(Pointing data for text and elements)
━━━━━━━━━━
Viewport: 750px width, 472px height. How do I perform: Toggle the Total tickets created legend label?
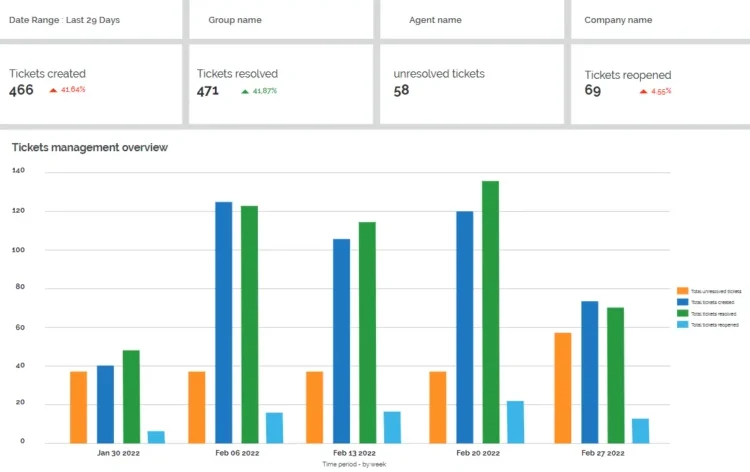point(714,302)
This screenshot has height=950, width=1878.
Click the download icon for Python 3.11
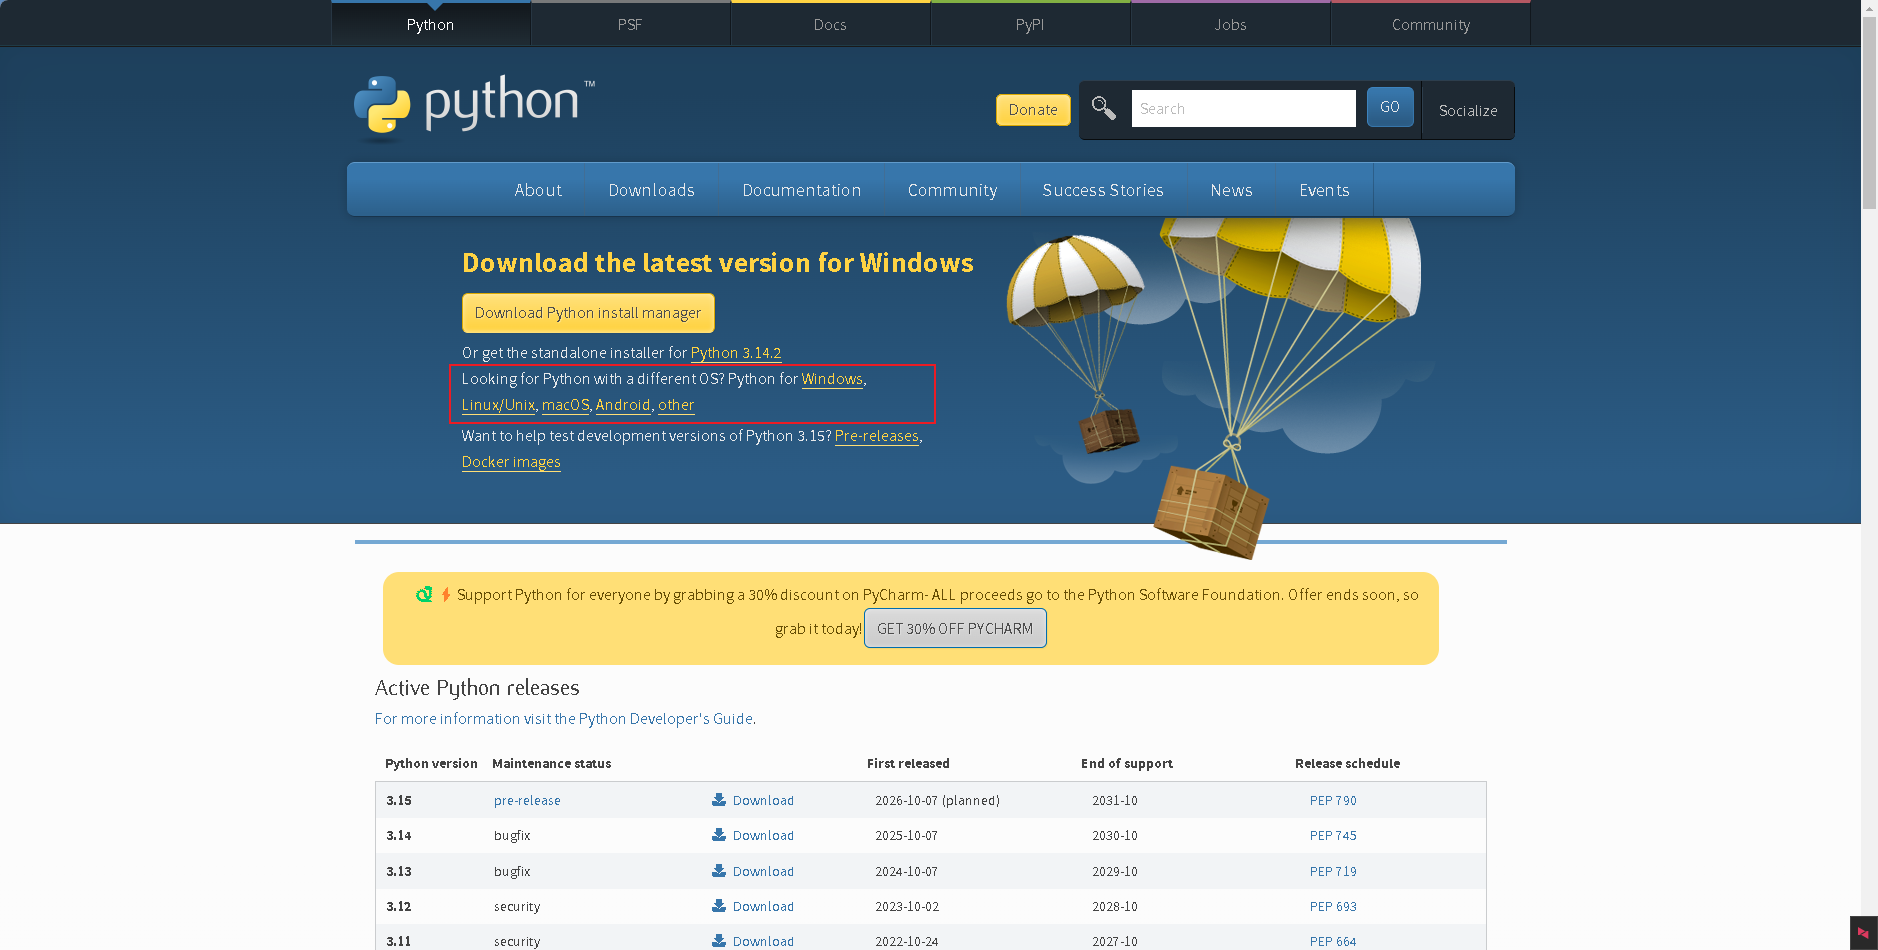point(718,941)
━━━━━━━━━━
__Stated goal__. Can you convert all of the data above into a two-column CSV with the columns "request" and "answer", one row per request? Put each field in quotes, turn any line breaks into spaces, and leave the pictures out.

__Output of the exercise__.
request,answer
"Viewport: 750px width, 472px height. How do I perform: Toggle the Total tickets created legend label?","point(714,302)"
"This screenshot has height=950, width=1878. Click the download icon for Python 3.11","point(718,941)"